Вячеслав, оказывается, очень внимательно наблюдал за боевыми действиями в своем дворе:
— Они заселились в квартиры в шахматном порядке. Устраивали там склады. Я заблокировал железную дверь нашего подъезда, тогда «азовцы» забрались на второй этаж по решеткам на окнах. Потом мы слышим шаги возле нашей квартиры, у всех начинается мандраж… У девочек моих вообще речь отнялась, когда они кувалдой начали выбивать тамбурные двери. Мы не открываем. Я слышу, говорят нам: «Мы знаем, что вы здесь». Они поняли, у нас на лестнице мангал стоял, мы на нем готовили. Мы решили открыть, из автомата бы лупанули по замкам, они так открывали двери…

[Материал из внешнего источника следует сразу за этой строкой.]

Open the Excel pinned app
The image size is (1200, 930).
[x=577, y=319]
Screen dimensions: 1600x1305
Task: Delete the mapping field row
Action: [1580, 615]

Вячеслав замечает, что пришельцы были экипированы очень хорошо, с опознавательными знаками — синей лентой на рукаве. Тут очень эмоционально начинает рассказывать Наташа:
— Мы у них попросили помощи, Марина уже была ранена. Они ее осмотрели, связались по рации, а им сказали — пусть уходят.
Но мои собеседники не ушли, а потом уже было поздно бежать. Вячеслав рассказывает и показывает через последнее стекло в окне:
— Вон там была позиция танка, выезжал, шмалял, пламя — метра три! Не знаю, может, в танке меня заметили? Он отстрелялся и дуло развернул на меня, я спрятался в тамбур.
Наташа говорит, что из дома, который прикрывал их девятиэтажку от наступающего ополчения, «азовцы» всех людей согнали в подвал:
— Какой-то мужчина начал кричать. Может, с ума сошел, может, паника началась, они его из автомата сразу расстреляли. Сказали: «Что за придурок?» — и убили. Его вон за детской площадкой похоронили. Все на наших глазах.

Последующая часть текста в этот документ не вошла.